_HOW TO COMPLETE THIS TASK:_
For this listing, the lines between the one holding "WC Engagement Platform" and the one holding "Corporate Wellness Best Practices (70, 1218)", inclusive, must be set down exactly.

_RECORDS TO USE:_
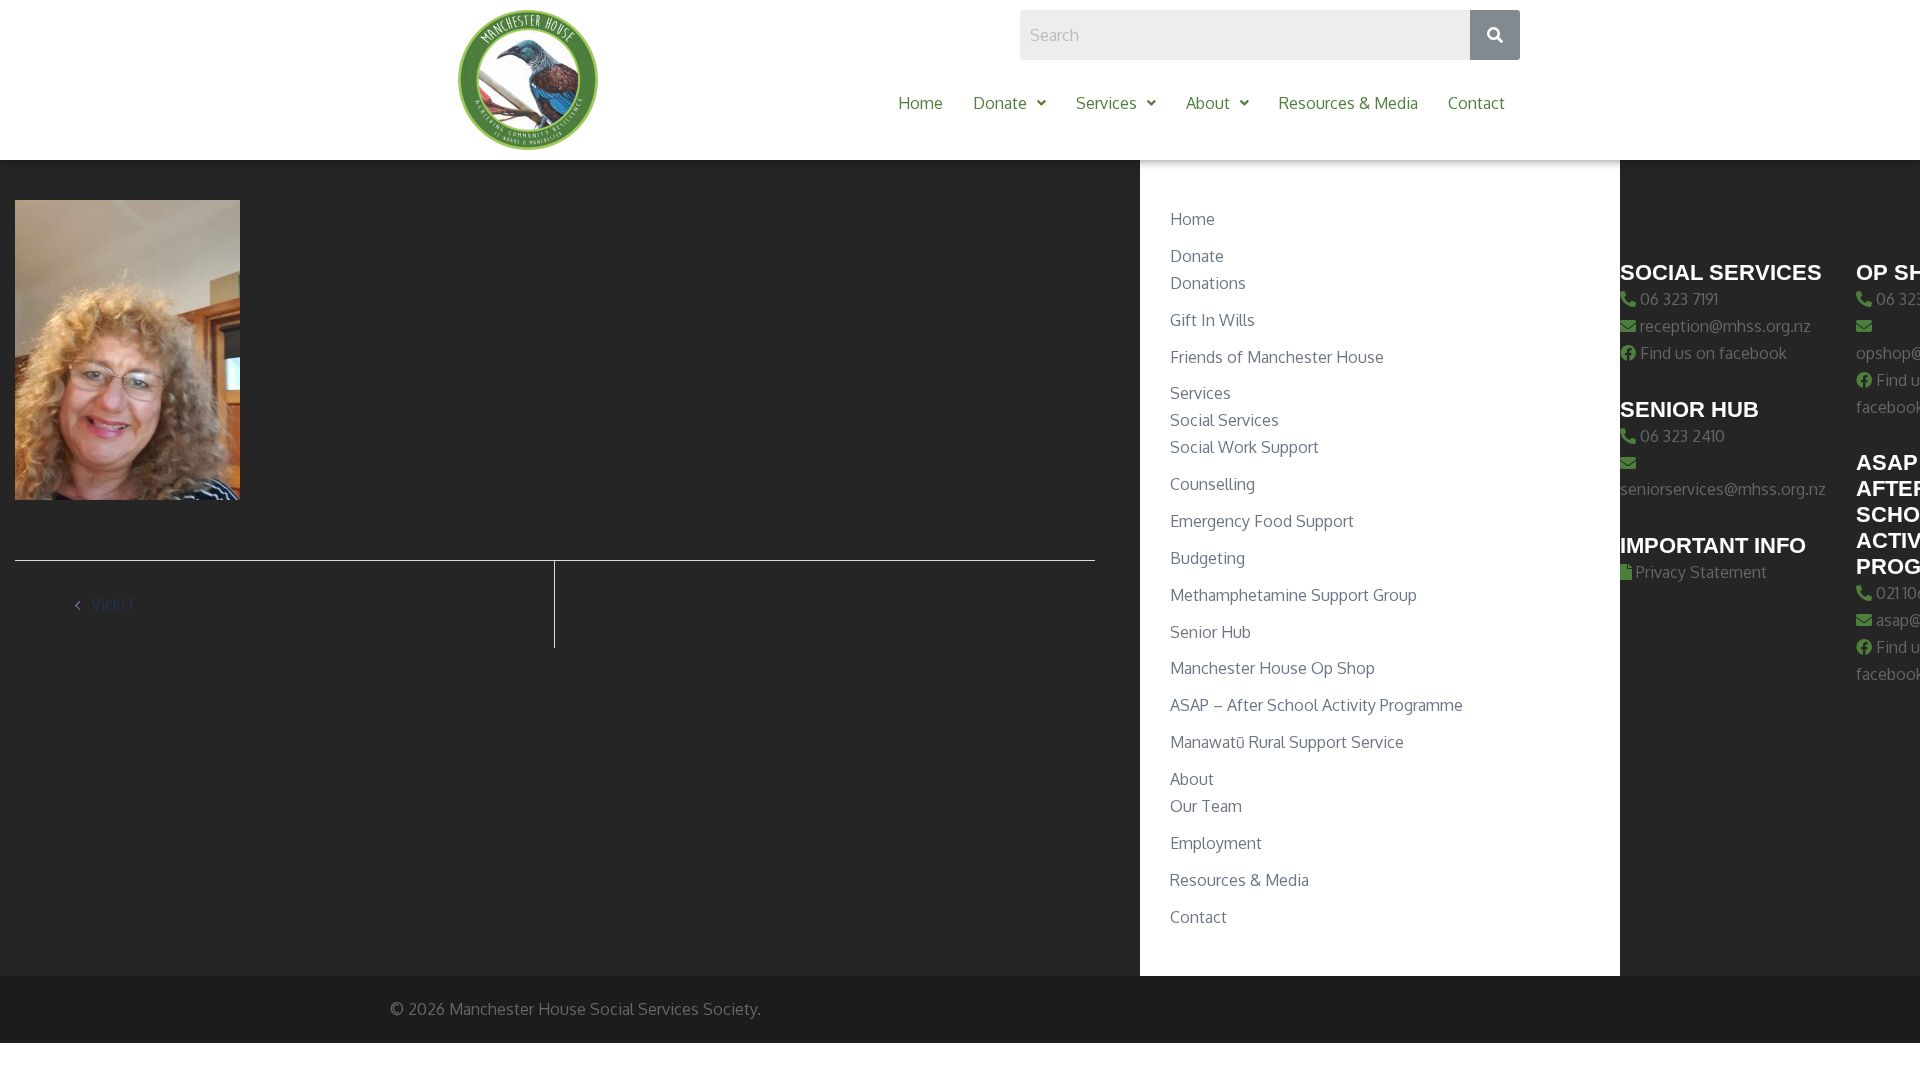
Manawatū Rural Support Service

---

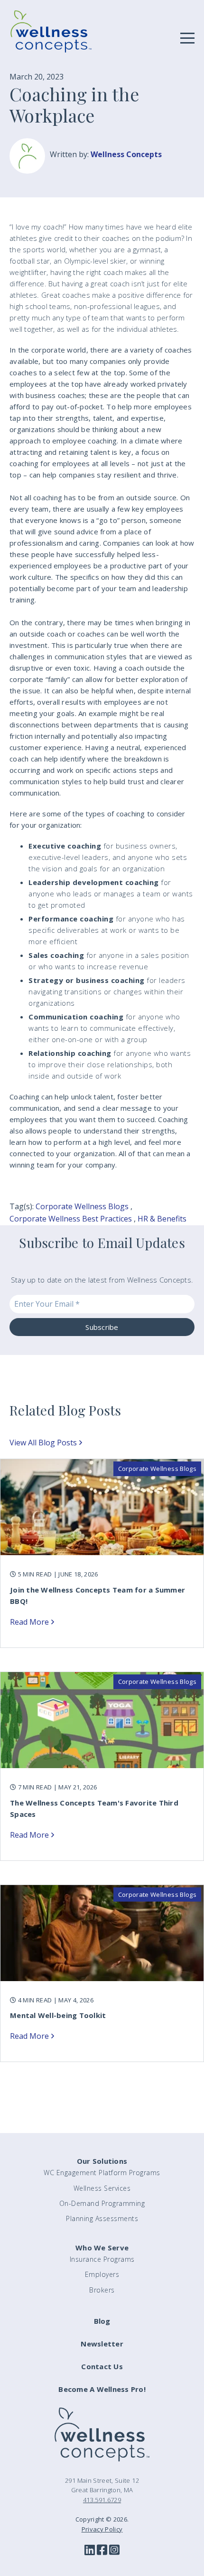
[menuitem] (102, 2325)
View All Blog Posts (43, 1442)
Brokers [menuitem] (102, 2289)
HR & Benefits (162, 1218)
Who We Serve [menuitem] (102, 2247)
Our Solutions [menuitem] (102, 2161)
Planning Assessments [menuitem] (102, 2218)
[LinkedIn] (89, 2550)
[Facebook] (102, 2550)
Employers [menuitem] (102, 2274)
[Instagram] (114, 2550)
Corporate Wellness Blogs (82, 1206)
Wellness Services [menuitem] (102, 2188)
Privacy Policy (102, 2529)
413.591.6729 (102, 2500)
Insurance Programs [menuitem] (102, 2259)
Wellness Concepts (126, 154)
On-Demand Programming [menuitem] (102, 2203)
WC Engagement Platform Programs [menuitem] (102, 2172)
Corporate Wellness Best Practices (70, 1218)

_SOLUTION TO THIS TASK:_
WC Engagement Platform Programs [menuitem] (102, 2172)
Corporate Wellness Best Practices (70, 1218)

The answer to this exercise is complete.